### SHORT EXERCISE
Please count the lines of the listing below that contain the word "width". Reply with the number alone.

Entries on target coordinates:
+ + + + +
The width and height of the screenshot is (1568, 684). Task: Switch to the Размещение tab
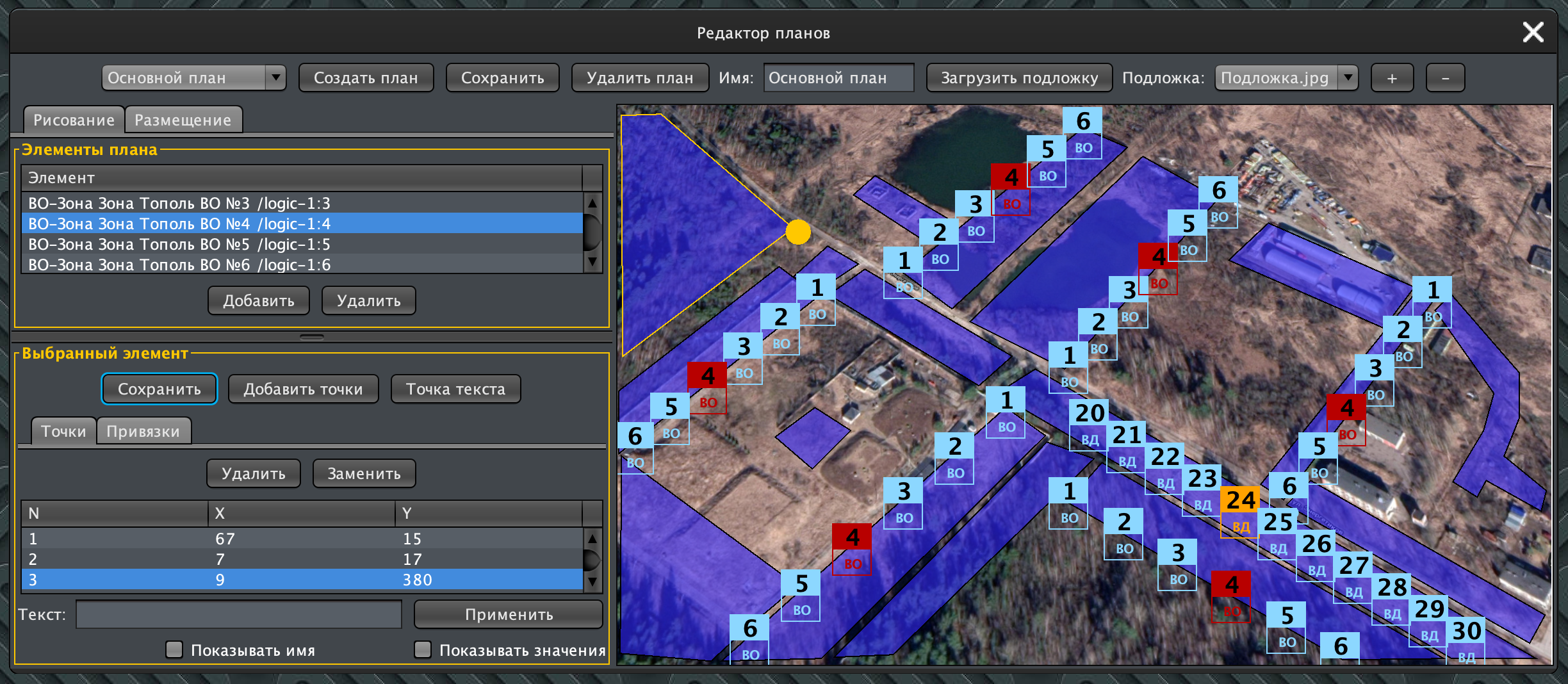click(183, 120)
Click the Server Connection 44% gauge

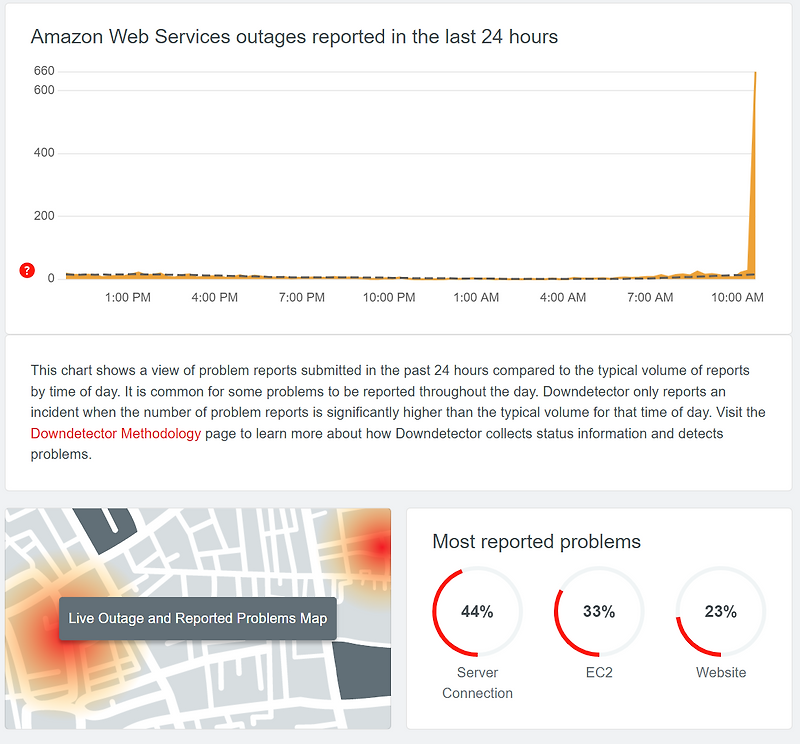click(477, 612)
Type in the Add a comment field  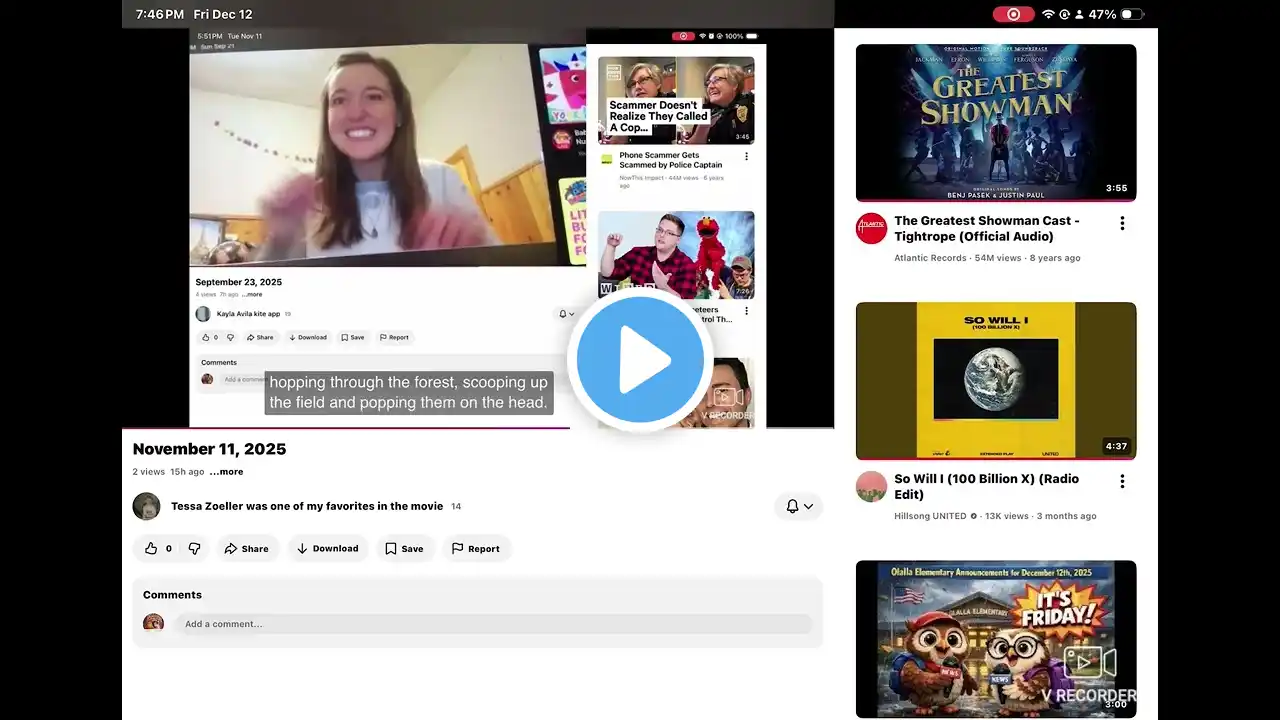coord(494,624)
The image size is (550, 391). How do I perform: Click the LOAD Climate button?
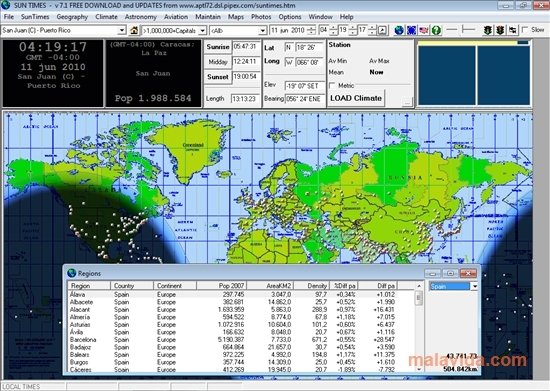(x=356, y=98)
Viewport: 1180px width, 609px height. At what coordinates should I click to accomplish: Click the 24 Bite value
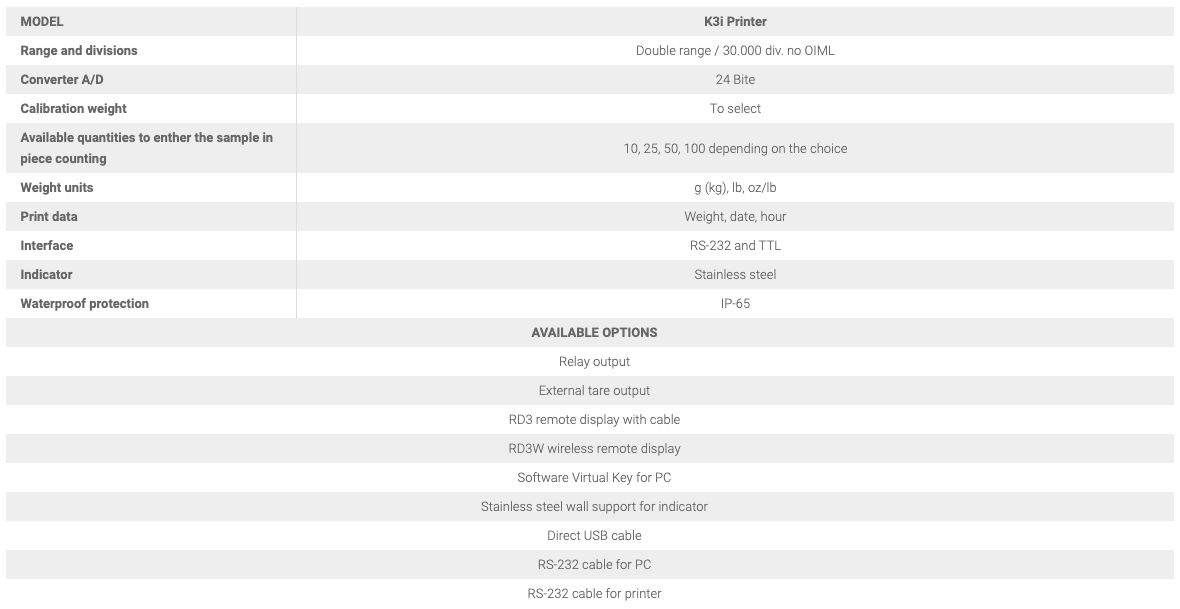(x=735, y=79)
+ + + + +
### SOLUTION BELOW
2